Top of DATA IN THIS EXERCISE
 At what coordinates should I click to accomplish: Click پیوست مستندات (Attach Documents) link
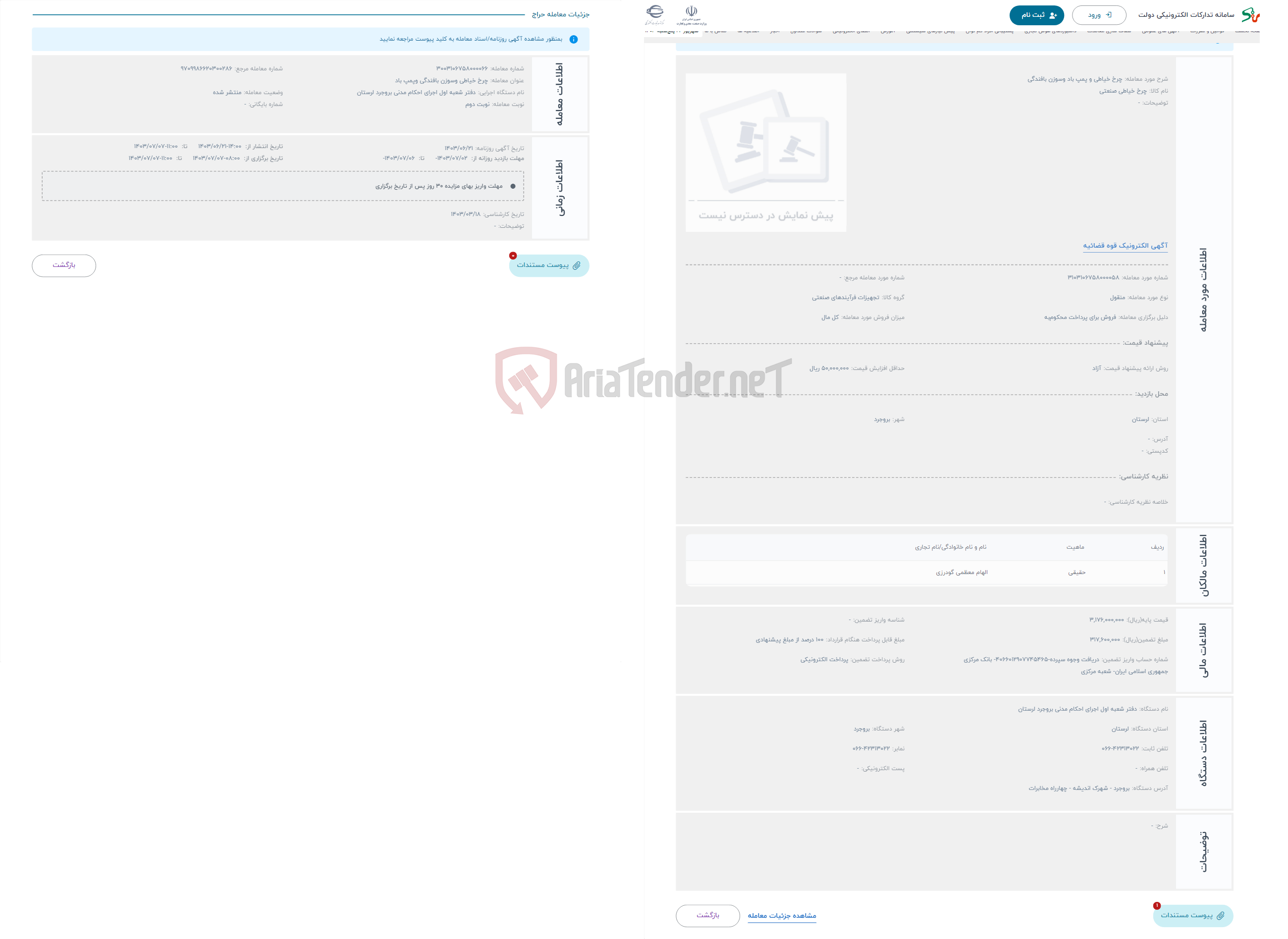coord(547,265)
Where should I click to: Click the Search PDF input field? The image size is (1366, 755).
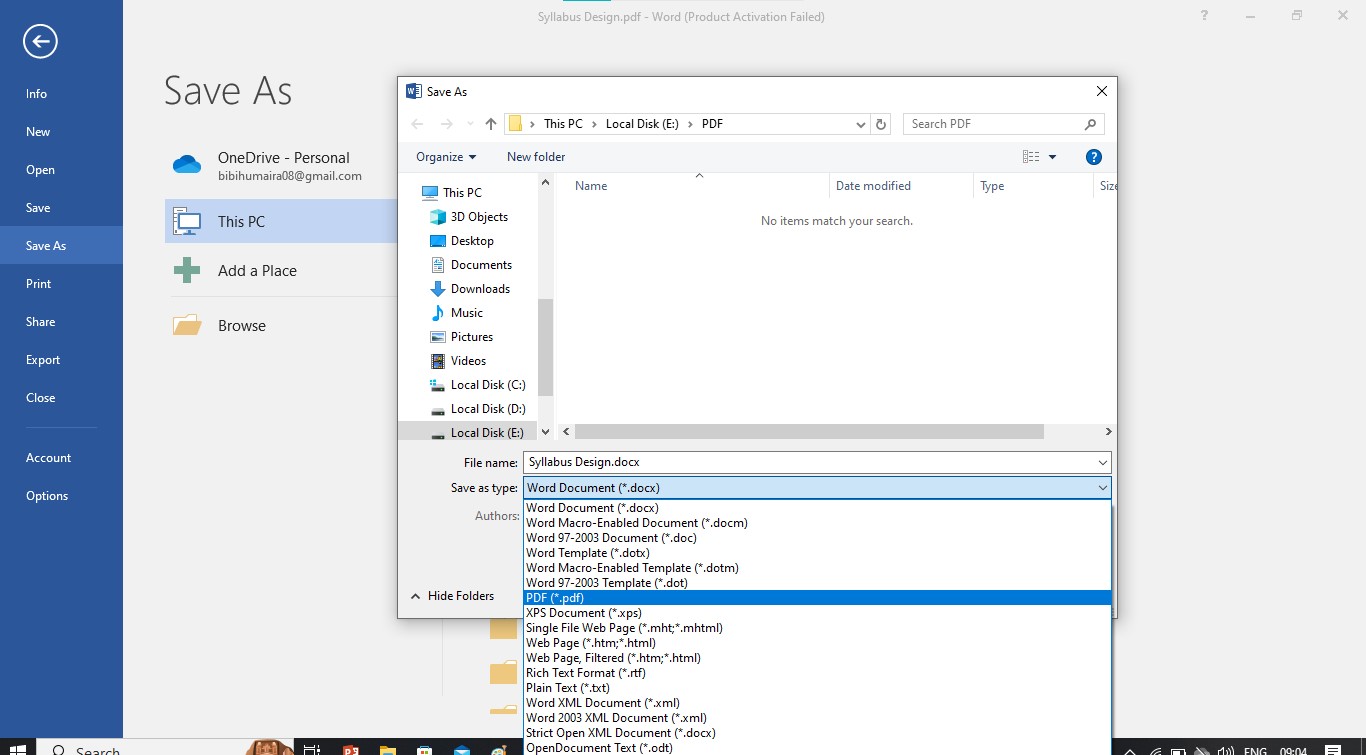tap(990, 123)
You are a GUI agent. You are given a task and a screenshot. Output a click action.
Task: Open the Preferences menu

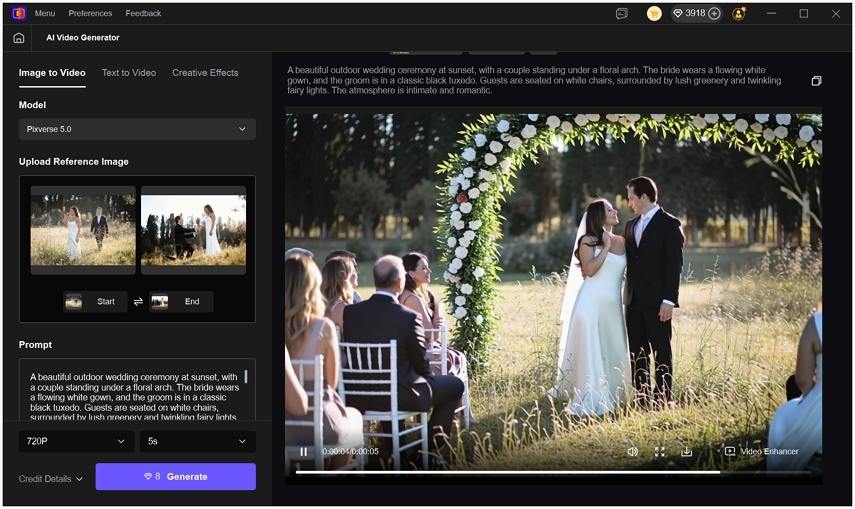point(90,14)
Bottom of DATA IN THIS EXERCISE
• _EXERCISE INSTRUCTIONS_
With the pictures left out, copy exactly the lines above from the line containing "You are a GUI" through the last line of the entries.

• _SOLUTION FOR THIS PROBLEM_
You are a GUI agent. You are given a task and a screenshot. Output a click action.
Task: Open the Preferences menu

point(90,14)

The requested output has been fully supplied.